## Begin

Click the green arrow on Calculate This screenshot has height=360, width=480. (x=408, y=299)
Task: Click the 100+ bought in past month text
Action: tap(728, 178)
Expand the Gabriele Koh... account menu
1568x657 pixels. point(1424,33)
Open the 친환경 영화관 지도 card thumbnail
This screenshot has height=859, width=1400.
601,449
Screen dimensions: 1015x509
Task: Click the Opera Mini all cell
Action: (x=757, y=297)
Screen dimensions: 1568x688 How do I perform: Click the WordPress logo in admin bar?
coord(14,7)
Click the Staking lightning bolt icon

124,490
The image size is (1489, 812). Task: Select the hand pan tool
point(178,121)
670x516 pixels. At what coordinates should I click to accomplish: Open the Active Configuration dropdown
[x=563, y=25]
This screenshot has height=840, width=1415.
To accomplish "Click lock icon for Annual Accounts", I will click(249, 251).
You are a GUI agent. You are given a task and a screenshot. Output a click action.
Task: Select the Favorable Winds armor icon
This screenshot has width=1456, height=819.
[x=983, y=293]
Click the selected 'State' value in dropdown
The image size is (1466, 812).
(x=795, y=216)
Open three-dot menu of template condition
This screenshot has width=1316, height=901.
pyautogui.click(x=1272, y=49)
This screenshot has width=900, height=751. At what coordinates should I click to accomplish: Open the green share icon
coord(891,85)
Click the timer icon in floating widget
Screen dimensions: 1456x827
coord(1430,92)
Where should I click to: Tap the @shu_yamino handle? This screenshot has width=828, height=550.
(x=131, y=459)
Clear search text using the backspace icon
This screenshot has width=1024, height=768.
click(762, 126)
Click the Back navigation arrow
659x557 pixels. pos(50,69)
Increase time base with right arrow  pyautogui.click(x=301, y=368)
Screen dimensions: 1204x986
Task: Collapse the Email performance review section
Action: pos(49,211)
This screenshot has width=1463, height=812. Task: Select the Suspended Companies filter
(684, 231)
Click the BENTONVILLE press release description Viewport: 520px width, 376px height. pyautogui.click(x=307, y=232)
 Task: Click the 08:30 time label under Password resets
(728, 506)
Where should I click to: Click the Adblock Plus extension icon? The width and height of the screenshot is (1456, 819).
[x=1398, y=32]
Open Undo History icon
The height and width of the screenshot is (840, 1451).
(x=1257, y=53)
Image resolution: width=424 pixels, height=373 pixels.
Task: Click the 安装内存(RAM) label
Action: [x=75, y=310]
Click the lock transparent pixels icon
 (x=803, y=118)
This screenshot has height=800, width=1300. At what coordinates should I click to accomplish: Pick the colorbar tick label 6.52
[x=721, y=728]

## End

# TASK TO COMPLETE
Copy the lines above word for word.

# EXERCISE SOLUTION
Click the green arrow on Calculate This screenshot has height=360, width=480. (x=408, y=299)
Task: Click the 100+ bought in past month text
Action: tap(728, 178)
Expand the Gabriele Koh... account menu
1568x657 pixels. point(1424,33)
Open the 친환경 영화관 지도 card thumbnail
This screenshot has height=859, width=1400.
601,449
Screen dimensions: 1015x509
Task: Click the Opera Mini all cell
Action: (x=757, y=297)
Screen dimensions: 1568x688 How do I perform: Click the WordPress logo in admin bar?
coord(14,7)
Click the Staking lightning bolt icon

124,490
The image size is (1489, 812). Task: Select the hand pan tool
point(178,121)
670x516 pixels. At what coordinates should I click to accomplish: Open the Active Configuration dropdown
[x=563, y=25]
This screenshot has height=840, width=1415.
To accomplish "Click lock icon for Annual Accounts", I will click(249, 251).
You are a GUI agent. You are given a task and a screenshot. Output a click action.
Task: Select the Favorable Winds armor icon
This screenshot has width=1456, height=819.
[x=983, y=293]
Click the selected 'State' value in dropdown
The image size is (1466, 812).
(x=795, y=216)
Open three-dot menu of template condition
This screenshot has width=1316, height=901.
pyautogui.click(x=1272, y=49)
This screenshot has width=900, height=751. At what coordinates should I click to accomplish: Open the green share icon
coord(891,85)
Click the timer icon in floating widget
Screen dimensions: 1456x827
coord(1430,92)
Where should I click to: Tap the @shu_yamino handle? This screenshot has width=828, height=550.
(x=131, y=459)
Clear search text using the backspace icon
This screenshot has width=1024, height=768.
click(762, 126)
Click the Back navigation arrow
659x557 pixels. pos(50,69)
Increase time base with right arrow  pyautogui.click(x=301, y=368)
Screen dimensions: 1204x986
Task: Collapse the Email performance review section
Action: pos(49,211)
This screenshot has width=1463, height=812. Task: Select the Suspended Companies filter
(684, 231)
Click the BENTONVILLE press release description Viewport: 520px width, 376px height. pyautogui.click(x=307, y=232)
 Task: Click the 08:30 time label under Password resets
(728, 506)
Where should I click to: Click the Adblock Plus extension icon? The width and height of the screenshot is (1456, 819).
[x=1398, y=32]
Open Undo History icon
The height and width of the screenshot is (840, 1451).
(x=1257, y=53)
Image resolution: width=424 pixels, height=373 pixels.
Task: Click the 安装内存(RAM) label
Action: [x=75, y=310]
Click the lock transparent pixels icon
 (x=803, y=118)
This screenshot has height=800, width=1300. At what coordinates should I click to accomplish: Pick the colorbar tick label 6.52
[x=721, y=728]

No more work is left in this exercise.